TEXTAUSZUG -
08.06.2015 · Arbeitnehmer · smart steuern ·
Lesezeit: 3 Min.

Hexenverbrennungen, schlafende Richter und die Toiletten-Tagebücher (Teil 2)

Weil der erste Teil so schön war, habe ich gleich eine zweite Sammlung komischer Fälle für Sie zusammengestellt. Lehnen Sie sich zurück und erfreuen Sie sich an den folgenden Urteilen.

Eyes Wide Shut oder: der schlafende Richter

Ruhiger ging es 2011 in einem Verfahren vor dem Bundesfinanzhof, der höchsten Instanz der Finanzgerichtsbarkeit, zu. Die Kläger waren der festen Überzeugung, dass das Gericht der vorherigen Instanz nicht ordnungsgemäß besetzt gewesen sei. Denn: Einer der Richter sei während der mündlichen Verhandlung eingeschlafen. Diese Argumentation ist auf den ersten Blick nachvollziehbar: Ein Gericht gilt als nicht vorschriftsmäßig besetzt (mit der Folge eines Verfahrensfehlers), wenn ein Richter während der mündlichen Verhandlung schläft und deshalb wesentlichen Vorgängen nicht folgt.

AUFGABE - Zitiere aus dem Textauszug über kuriose Gerichtsurteile wortgetreu die Stelle von „Ruhiger ging es“ bis „Vorgängen nicht folgt.“. Für die Aufgabe spielt das Material keine Rolle.

GEGEBENES MATERIAL -

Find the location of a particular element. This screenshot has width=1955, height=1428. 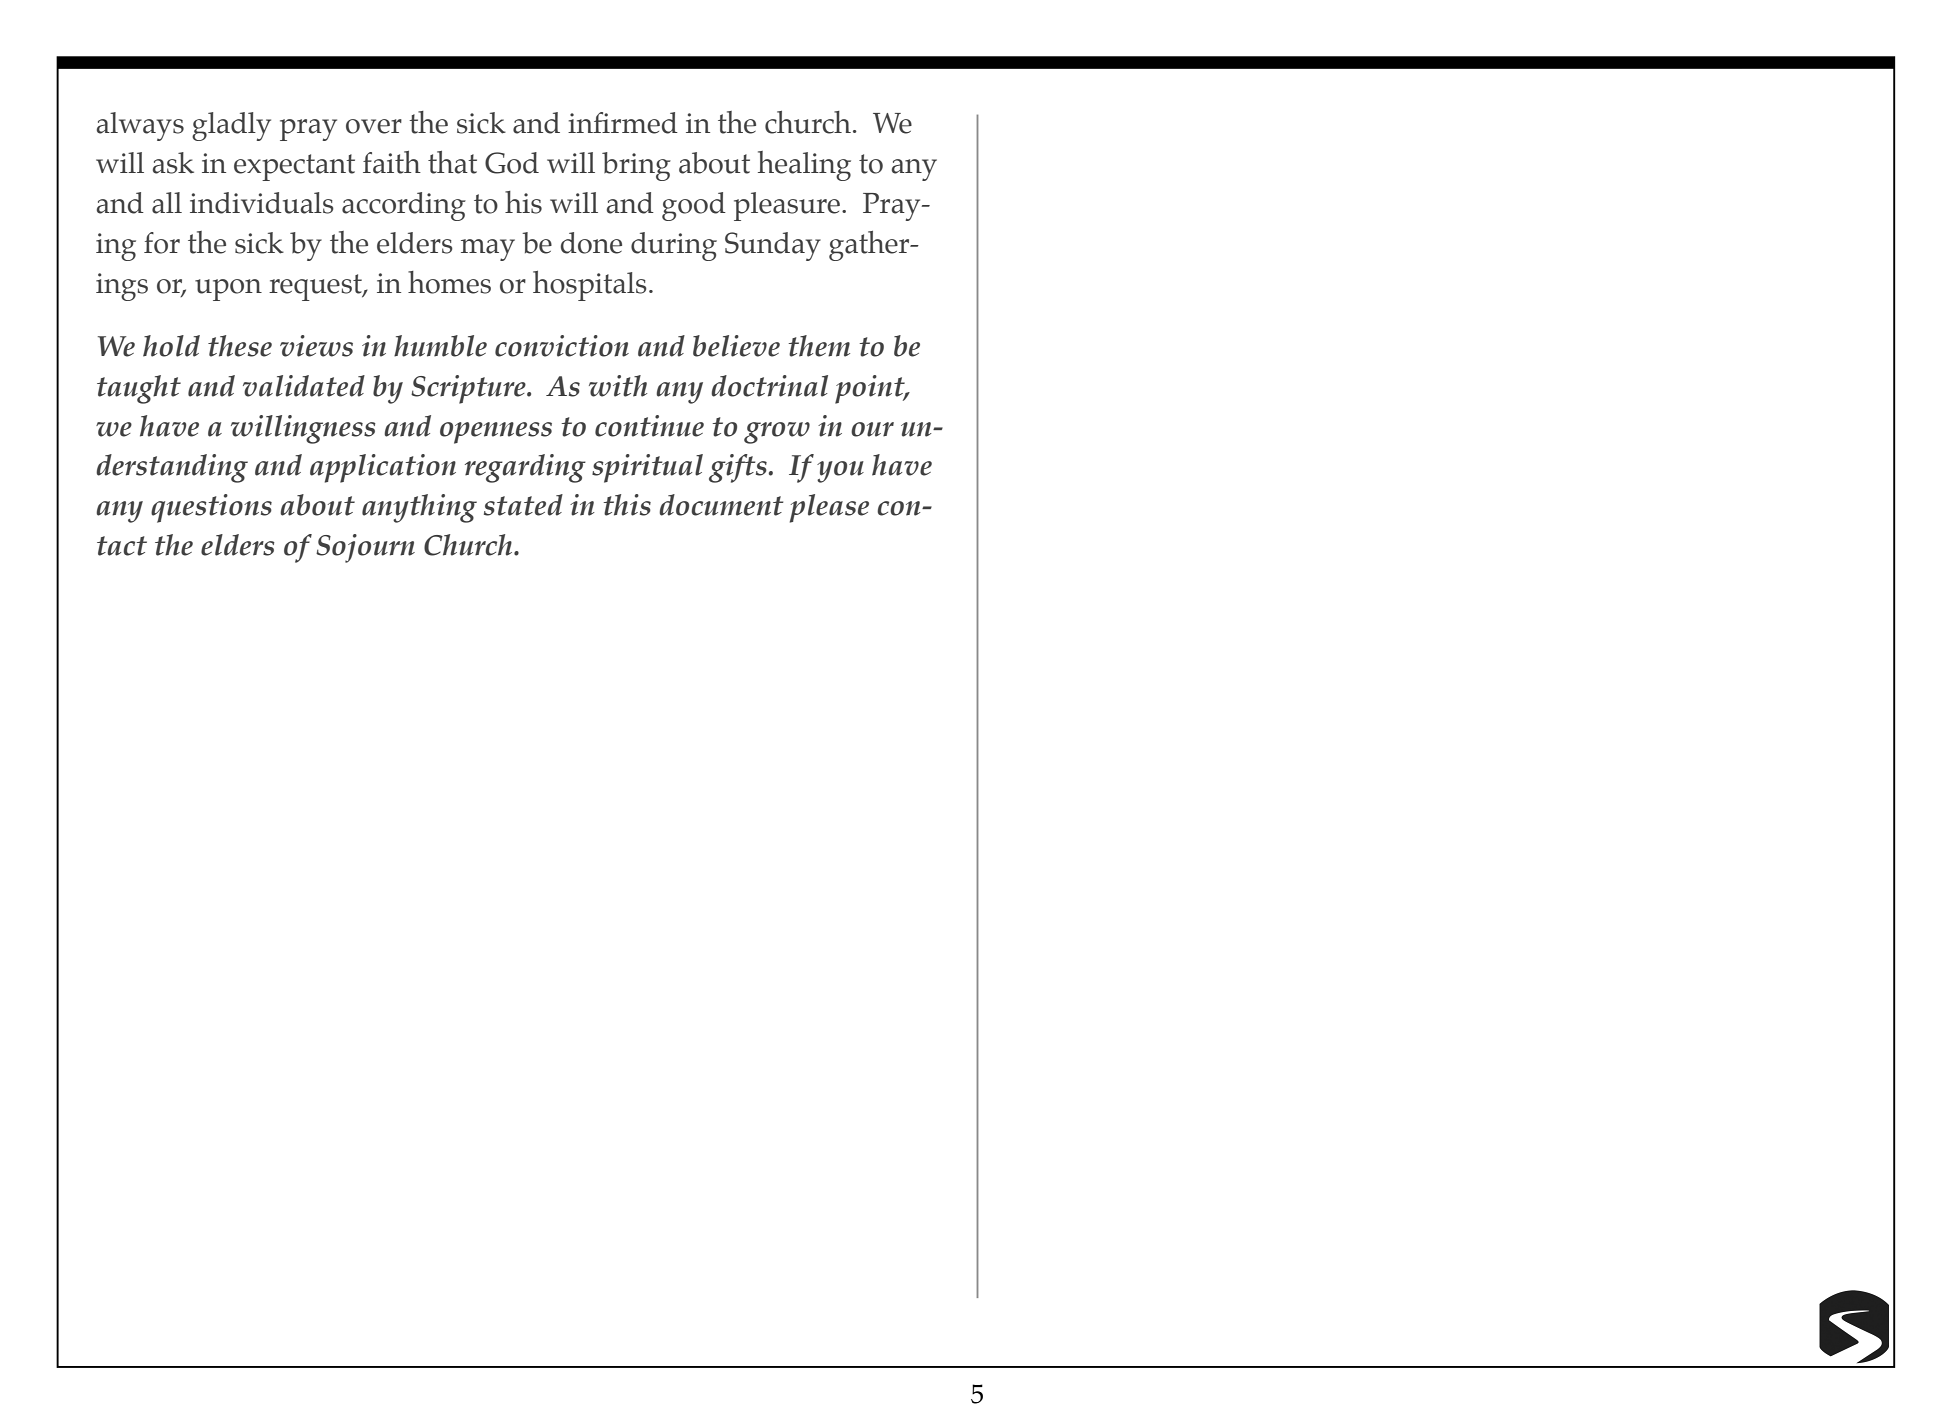

Sunday is located at coordinates (773, 246).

ANTWORT -
Ruhiger ging es 2011 in einem Verfahren vor dem Bundesfinanzhof, der höchsten Instanz der Finanzgerichtsbarkeit, zu. Die Kläger waren der festen Überzeugung, dass das Gericht der vorherigen Instanz nicht ordnungsgemäß besetzt gewesen sei. Denn: Einer der Richter sei während der mündlichen Verhandlung eingeschlafen. Diese Argumentation ist auf den ersten Blick nachvollziehbar: Ein Gericht gilt als nicht vorschriftsmäßig besetzt (mit der Folge eines Verfahrensfehlers), wenn ein Richter während der mündlichen Verhandlung schläft und deshalb wesentlichen Vorgängen nicht folgt.